Итак, между развратом куртуазной любви и масонскими нравоучительными проповедями, в равной мере иссушавшими сердце, человек XVIII века мог любить открыто, глубоко и не постыдно только в браке. Однако супружеские чувства без романтических прикрас уже казались ему скучны. Поэтому среди вполне счастливых пар распространилось стремление разыгрывать галантные страсти у семейного камелька. Писать друг другу стихи, преклоняться перед женой, как перед прекрасной дамой, ревновать и чаять похищения любезного предмета. Словом, простодушно соединять куртуазность с законностью. Явление чисто русское. При этом происходила профанация самой сути культурного феномена. Ведь дама сердца всегда недостижима.
Одним из немногих, кому удалось соединить семейную жизнь с непрекращающимся ухаживанием за супругой, был Николай Еремеевич Струйский, выпускник Московского университета, отставной гвардейский сержант, помещик и поэт-графоман, влюбленный в стихи так же страстно, как и в жену. Портрет этой прекрасной женщины кисти Федора Рокотова воспел Николай Заболоцкий:
Любите живопись, поэты!
Лишь ей, единственной, дано
Души изменчивой приметы
Переносить на полотно.
Ты помнишь, как из тьмы былого,
Едва закутана в атлас,
С портрета Рокотова снова
Смотрела Струйская на нас?
Ее глаза — как два тумана,
Полуулыбка, полуплач.
Ее глаза — как два обмана,
Покрыты мглою неудач.
Соединенье двух загадок,
Полувосторг, полуиспуг,
Безумной нежности припадок,
Предвосхищенье смертных мук…
Эти стихи в XX веке подкупили сердца многих читателей.

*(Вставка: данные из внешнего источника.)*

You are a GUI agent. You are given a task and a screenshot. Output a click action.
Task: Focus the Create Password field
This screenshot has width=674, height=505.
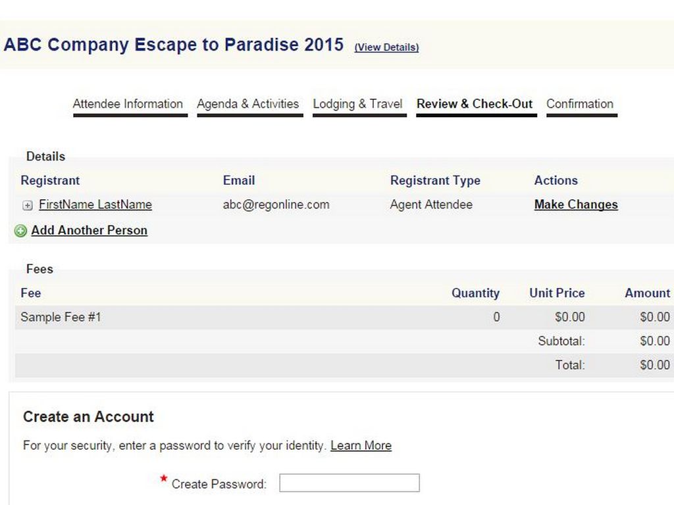pyautogui.click(x=349, y=483)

Но мало кому было известно, что прекрасная дама на полотне Рокотова избалована пиитическими признаниями, что ей посвящены «Еротоиды» Струйского, двести лет назад весьма известные и переписывавшиеся из одного дамского альбомчика в другой. В 60-е годы XVIII века в журналах «Невинное упражнение» и «Свободные часы» появлялись студенческие стихи Струйского. На современный вкус крайне наивные:
Я песенку мою
Зардевшися пою.
Пою, пою, пою.
Любови не таю.
Любить умею,
В любови тлею…
Кого люблю, сказать не смею!
Конечно, это не Заболоцкий. Но и время было другое. Литература — и простодушнее, и безыскуснее. Такие вершины, как Ломоносов или Державин, возвышались горными хребтами над долиной, где пастушки и фавны разыгрывали пасторали. Струйский уверял, будто изобрел зрительные стекла — сажесеты, при помощи которых мог заглядывать не только внутрь человеческого глаза, но и «до самых мыслей оным проникнуть». Так он заглянул в очи избранницы и обнаружил там «множество преострых стрел» и «фейерверочных ракет». Испуганный юноша вознамерился было обратить внимание на другие глаза, «которые не столь бы ядовиты были… и тотчас вошел в стихотворческие размышления, воображая себе маленьких купидончиков, составляющих сии заразительные орудия»[462].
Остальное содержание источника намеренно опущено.